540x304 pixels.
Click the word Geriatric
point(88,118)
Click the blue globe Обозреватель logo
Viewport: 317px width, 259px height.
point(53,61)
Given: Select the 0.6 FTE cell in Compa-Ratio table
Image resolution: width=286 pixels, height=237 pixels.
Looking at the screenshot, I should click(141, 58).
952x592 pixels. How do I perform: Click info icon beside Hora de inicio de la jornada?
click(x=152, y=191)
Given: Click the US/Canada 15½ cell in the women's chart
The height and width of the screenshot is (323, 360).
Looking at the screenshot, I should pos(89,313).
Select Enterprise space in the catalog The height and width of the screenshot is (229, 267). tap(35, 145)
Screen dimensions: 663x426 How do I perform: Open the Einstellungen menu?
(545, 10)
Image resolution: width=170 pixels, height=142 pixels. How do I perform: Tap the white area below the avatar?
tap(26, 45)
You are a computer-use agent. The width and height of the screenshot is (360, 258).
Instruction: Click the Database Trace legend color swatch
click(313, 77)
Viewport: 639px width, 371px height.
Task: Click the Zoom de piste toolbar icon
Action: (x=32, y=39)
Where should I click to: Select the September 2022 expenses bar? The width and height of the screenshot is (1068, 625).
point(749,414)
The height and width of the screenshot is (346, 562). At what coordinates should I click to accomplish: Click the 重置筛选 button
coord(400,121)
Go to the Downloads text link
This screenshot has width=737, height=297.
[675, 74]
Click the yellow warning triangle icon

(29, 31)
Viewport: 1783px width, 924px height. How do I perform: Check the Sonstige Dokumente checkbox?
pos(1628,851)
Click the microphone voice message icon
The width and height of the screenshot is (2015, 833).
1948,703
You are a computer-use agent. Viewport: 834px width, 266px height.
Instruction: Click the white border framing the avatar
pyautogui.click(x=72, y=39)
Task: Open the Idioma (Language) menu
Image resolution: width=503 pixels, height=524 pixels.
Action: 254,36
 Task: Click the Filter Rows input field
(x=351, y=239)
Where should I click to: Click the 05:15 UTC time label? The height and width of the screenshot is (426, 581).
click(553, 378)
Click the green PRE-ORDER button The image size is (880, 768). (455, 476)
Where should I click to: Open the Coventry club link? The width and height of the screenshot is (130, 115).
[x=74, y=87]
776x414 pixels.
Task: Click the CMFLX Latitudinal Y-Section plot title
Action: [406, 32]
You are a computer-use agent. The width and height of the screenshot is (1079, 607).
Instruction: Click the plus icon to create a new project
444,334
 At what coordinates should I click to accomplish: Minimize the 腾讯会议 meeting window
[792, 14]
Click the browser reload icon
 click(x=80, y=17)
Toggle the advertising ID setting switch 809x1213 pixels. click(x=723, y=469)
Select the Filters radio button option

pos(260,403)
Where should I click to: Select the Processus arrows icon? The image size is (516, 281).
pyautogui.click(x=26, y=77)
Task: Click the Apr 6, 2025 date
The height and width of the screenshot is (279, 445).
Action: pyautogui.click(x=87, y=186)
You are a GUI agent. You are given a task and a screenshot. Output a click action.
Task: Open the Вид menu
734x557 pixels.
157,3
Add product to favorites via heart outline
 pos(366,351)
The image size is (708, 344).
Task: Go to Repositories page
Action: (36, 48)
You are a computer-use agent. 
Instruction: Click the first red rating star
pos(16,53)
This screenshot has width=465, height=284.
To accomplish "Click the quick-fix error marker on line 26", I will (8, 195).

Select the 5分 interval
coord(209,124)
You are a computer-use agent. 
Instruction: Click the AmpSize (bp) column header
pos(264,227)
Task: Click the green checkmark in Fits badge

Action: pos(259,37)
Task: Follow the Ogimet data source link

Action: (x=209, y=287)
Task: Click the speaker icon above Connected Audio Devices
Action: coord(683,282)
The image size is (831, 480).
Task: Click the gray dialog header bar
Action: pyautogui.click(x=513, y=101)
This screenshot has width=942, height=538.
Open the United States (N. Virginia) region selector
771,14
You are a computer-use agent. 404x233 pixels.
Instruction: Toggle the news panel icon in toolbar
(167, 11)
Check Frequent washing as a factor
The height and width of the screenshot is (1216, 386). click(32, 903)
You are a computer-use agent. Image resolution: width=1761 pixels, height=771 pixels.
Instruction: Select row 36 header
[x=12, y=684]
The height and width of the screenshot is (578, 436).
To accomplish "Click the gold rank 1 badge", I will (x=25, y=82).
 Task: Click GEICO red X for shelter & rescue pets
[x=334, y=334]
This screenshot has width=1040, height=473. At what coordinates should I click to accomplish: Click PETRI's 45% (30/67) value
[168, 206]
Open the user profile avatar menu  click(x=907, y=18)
- - - - - - -
■ Task brief
Write out word for word every line from the one containing "You are a computer-use agent. 404x233 pixels." through the last line of the data, and no other line.

■ Solution
You are a computer-use agent. 404x233 pixels.
Instruction: Toggle the news panel icon in toolbar
(167, 11)
Check Frequent washing as a factor
The height and width of the screenshot is (1216, 386). click(32, 903)
You are a computer-use agent. Image resolution: width=1761 pixels, height=771 pixels.
Instruction: Select row 36 header
[x=12, y=684]
The height and width of the screenshot is (578, 436).
To accomplish "Click the gold rank 1 badge", I will (x=25, y=82).
 Task: Click GEICO red X for shelter & rescue pets
[x=334, y=334]
This screenshot has width=1040, height=473. At what coordinates should I click to accomplish: Click PETRI's 45% (30/67) value
[168, 206]
Open the user profile avatar menu  click(x=907, y=18)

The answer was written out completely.